ASSAPORA L'ATTIMO
Amaro Essenza del Bosco

Montalcino, versante nord.
Un approccio artigianale, fedele alla tradizione: lunghe macerazioni sulle bucce, fermentazioni spontanee e affinamento in grandi botti di rovere di Slavonia. Il risultato?
Vini freschi, eleganti, capaci di esaltare l’aromaticità più pura del Sangiovese Grosso.
La posizione a nord-ovest garantisce un clima più fresco e ampie escursioni termiche. I suoli calcarei e sabbiosi donano tensione, mineralità ed equilibrio.
Castello di Tricerchi è una tenuta storica lungo la Via Francigena: 400 ettari, di cui 13 vitati a Sangiovese Grosso. Produce principalemnte Rosso e Brunello.
Il Rosso è immediato, fresco, con note di piccoli frutti, elegante e sostenuto da un tannino bilanciato.
Il Brunello, in stile classico, affina 30 mesi in botti di Slavonia: si presenta complesso ed elegante, come da identità Tricerchi, con profumi di frutti rossi, spezie e tabacco. Una struttura che promette un’evoluzione importante nel tempo.
Tricerchi è considerata una realtà di riferimento non solo per la sua storia, ma per la qualità costante dei vini, riconosciuti da molti addetti ai lavori come esempi autorevoli dell’espressione nordica del Sangiovese di Montalcino.

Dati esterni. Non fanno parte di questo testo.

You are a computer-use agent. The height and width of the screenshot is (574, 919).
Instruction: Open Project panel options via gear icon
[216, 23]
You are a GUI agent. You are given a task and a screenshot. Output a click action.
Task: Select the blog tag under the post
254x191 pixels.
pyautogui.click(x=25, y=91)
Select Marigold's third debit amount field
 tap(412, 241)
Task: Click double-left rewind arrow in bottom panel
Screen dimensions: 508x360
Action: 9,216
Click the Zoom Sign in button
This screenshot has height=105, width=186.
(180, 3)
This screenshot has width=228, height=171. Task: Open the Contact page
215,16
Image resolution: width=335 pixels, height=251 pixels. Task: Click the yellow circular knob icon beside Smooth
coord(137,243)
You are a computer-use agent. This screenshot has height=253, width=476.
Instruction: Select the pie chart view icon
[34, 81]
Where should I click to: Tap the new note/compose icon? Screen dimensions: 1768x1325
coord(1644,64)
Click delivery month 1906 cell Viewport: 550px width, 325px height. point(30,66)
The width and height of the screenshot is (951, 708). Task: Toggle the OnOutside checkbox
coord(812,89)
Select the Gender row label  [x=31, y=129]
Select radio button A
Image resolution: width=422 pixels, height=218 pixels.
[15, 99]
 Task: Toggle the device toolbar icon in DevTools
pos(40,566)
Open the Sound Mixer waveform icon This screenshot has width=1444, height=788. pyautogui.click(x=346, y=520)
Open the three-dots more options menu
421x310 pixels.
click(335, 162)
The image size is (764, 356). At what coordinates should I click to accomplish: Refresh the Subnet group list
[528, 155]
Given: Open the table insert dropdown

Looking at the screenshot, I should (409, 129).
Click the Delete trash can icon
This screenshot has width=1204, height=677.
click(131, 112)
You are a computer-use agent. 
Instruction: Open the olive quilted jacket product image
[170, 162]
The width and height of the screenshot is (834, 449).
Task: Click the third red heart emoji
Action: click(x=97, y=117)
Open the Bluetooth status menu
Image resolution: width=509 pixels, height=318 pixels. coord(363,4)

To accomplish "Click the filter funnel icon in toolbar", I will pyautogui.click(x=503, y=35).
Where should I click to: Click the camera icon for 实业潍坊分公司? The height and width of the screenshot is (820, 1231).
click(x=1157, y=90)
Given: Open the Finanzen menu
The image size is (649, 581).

L’annata 2018 del Brunello rispecchia pienamente lo stile del millesimo: classica, elegante, giocata più sulla freschezza che sulla potenza.
Media struttura, tannini fini, un frutto nitido che invita al ritorno al bicchiere. Una beva pericolosamente scorrevole.
Apprezzo questa filosofia: chi lavora bene imbottiglia il vino così com’è, senza forzature, lasciando che la natura si esprima.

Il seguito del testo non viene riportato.